No longer can they take a fourpack of Double Brown to the party, stick it in the fridge and glug down gallons of New Zealand’s craft beer.
It wouldn’t be fair to say that Australia has pulled a con job on New Zealand for the past decade but they have recognised that their little brother across the Tasman has an inferiority complex and exploited that.
Little old New Zealand has sent the All Blacks around the world beating everyone up and commanding enormous audiences, broadcast dollars and sponsor interest, and then thought it was the junior partner in the Super Rugby alliance.
No one should be mad at the Aussies, as all they did was see an opportunity and go for it.
New Zealand Rugby should have been stronger — spent fewer man hours convincing themselves they were the little man of the Pacific who needed to be holding someone’s hand to feel safe.
In the past decade, it has bowed to almost every demand made by South Africa and Australia — both of whom have been granted licences to enter more teams, and in the case of the latter, negotiate a bigger slice of the financial pie in the process.
The more those two got, the less they gave and the stronger New Zealand has become. New Zealand sides have won the last five titles, and seven of the last 10 and 17 of the 25 since the business began.
And this deference is all because New Zealand has laboured under the misapprehension that Australia is bringing more to the table — a bigger population and giant economic clout.
But it’s not.
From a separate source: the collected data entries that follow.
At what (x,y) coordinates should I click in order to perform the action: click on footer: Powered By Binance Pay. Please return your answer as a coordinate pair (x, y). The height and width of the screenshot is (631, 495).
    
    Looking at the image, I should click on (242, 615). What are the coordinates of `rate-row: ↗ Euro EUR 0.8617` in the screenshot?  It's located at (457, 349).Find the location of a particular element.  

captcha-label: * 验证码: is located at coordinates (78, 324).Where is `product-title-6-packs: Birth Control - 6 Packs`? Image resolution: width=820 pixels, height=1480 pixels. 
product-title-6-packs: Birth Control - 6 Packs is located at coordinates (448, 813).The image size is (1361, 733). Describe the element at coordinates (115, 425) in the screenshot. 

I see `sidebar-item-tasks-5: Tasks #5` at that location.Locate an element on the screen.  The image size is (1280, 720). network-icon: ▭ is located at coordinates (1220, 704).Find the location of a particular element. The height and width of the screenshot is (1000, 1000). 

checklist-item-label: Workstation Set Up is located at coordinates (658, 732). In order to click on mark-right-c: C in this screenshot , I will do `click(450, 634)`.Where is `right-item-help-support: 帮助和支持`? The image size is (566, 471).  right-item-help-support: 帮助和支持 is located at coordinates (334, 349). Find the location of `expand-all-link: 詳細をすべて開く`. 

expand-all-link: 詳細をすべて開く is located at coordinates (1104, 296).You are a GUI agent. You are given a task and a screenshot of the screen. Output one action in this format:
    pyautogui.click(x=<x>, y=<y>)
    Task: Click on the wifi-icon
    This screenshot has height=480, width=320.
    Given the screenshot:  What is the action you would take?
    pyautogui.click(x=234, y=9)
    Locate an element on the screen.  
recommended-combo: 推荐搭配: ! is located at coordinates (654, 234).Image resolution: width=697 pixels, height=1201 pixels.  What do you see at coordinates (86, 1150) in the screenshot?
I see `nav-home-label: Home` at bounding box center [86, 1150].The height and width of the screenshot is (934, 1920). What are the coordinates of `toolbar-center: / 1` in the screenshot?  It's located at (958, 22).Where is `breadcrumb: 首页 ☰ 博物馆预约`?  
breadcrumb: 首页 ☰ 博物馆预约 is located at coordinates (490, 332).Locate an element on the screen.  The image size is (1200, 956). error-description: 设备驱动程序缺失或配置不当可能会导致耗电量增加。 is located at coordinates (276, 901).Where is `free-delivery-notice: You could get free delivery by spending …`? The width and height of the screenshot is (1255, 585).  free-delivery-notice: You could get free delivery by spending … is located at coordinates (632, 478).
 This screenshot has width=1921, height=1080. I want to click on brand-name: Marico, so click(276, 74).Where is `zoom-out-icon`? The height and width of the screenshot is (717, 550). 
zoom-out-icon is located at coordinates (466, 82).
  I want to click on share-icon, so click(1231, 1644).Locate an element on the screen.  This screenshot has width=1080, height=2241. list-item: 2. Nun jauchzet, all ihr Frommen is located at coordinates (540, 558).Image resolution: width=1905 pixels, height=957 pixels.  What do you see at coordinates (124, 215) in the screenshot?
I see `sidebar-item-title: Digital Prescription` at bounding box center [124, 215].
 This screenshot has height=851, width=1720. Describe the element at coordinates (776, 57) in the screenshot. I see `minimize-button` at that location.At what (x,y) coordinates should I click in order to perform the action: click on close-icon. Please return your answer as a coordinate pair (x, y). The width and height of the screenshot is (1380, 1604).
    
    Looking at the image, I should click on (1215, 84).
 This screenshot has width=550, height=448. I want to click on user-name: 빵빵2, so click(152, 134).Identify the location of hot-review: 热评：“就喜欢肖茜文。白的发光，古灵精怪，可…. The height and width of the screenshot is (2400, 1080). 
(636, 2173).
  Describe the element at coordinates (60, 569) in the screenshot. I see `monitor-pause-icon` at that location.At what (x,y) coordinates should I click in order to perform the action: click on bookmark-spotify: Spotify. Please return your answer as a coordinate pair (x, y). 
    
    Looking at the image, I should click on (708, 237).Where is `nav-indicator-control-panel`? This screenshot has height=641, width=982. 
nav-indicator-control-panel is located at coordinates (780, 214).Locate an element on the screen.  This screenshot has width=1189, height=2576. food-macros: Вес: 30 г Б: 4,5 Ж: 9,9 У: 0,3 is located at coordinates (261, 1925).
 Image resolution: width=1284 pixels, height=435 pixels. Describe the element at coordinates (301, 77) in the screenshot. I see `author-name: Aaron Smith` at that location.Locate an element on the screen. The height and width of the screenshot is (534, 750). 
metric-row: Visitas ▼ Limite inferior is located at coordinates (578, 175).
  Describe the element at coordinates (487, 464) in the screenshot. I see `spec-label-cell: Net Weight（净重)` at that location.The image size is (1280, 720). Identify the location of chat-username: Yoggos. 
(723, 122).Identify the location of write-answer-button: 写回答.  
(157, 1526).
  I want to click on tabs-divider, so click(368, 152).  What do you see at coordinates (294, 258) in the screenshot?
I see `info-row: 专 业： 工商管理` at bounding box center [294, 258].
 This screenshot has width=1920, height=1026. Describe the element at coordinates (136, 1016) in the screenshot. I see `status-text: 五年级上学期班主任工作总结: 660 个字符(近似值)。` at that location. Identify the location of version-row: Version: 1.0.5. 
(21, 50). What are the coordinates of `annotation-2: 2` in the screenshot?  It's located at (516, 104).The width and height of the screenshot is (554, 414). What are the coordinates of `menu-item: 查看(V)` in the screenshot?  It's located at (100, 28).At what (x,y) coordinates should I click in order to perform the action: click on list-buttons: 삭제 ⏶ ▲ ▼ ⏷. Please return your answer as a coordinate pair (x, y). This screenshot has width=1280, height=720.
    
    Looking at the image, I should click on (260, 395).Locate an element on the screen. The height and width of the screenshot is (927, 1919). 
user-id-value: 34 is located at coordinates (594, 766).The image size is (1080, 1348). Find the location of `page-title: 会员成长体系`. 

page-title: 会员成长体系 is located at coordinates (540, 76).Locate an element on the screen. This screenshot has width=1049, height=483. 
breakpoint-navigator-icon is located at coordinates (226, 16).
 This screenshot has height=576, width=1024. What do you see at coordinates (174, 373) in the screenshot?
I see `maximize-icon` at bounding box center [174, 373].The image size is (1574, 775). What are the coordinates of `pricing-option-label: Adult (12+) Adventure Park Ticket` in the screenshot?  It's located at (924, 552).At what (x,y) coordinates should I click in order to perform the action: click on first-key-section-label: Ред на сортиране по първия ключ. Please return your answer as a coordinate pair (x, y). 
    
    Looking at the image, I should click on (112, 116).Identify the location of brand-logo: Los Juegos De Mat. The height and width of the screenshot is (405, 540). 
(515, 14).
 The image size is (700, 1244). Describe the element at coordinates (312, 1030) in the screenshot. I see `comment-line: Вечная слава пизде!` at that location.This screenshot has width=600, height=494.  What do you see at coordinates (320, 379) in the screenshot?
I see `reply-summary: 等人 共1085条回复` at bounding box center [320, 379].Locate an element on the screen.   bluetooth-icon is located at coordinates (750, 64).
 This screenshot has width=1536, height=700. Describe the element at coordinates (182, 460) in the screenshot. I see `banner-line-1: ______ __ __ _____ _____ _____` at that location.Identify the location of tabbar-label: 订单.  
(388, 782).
That’s a myth, at least as it applies to rugby. Australia does have a powerhouse economy but rugby is not tapping into it.
Rugby is a niche sport in Australia and there might be 25 million people over there, but how many of them are watching rugby every week?
How many of them even care or know what it is and the reason they are having such a torrid time securing a new broadcast deal is exactly because of that — the sport doesn’t rate. It’s right up there with lacrosse and underwater hockey.
The truth is the Australians have lived off New Zealand’s stability and excellence for way too long.
They have been getting more than they have been giving, and even more perversely, they have been able to wield a power that far outweighs their real standing or contribution.
Back when Super Rugby launched, the set-up and distribution of finances better reflected the relative strengths of the three participating nations.
Somehow that got twisted over time and the Australians were able to hoodwink New Zealand and South Africa into paying for them to have the provincial competition they had always craved but couldn’t build on their own.
The final insult in all this was not the debacle of the co-hosting rights around the 2003 World Cup. It was Australia’s brazen vote for Japan and not New Zealand to host the 2011 World Cup.
New Zealand signed off on the Western Force entering Super Rugby in 2006, and a few weeks later, the Australians threw their weight behind Japan’s bid.
The Australians have said they won’t entertain this master-servant relationship but they won’t get a better offer.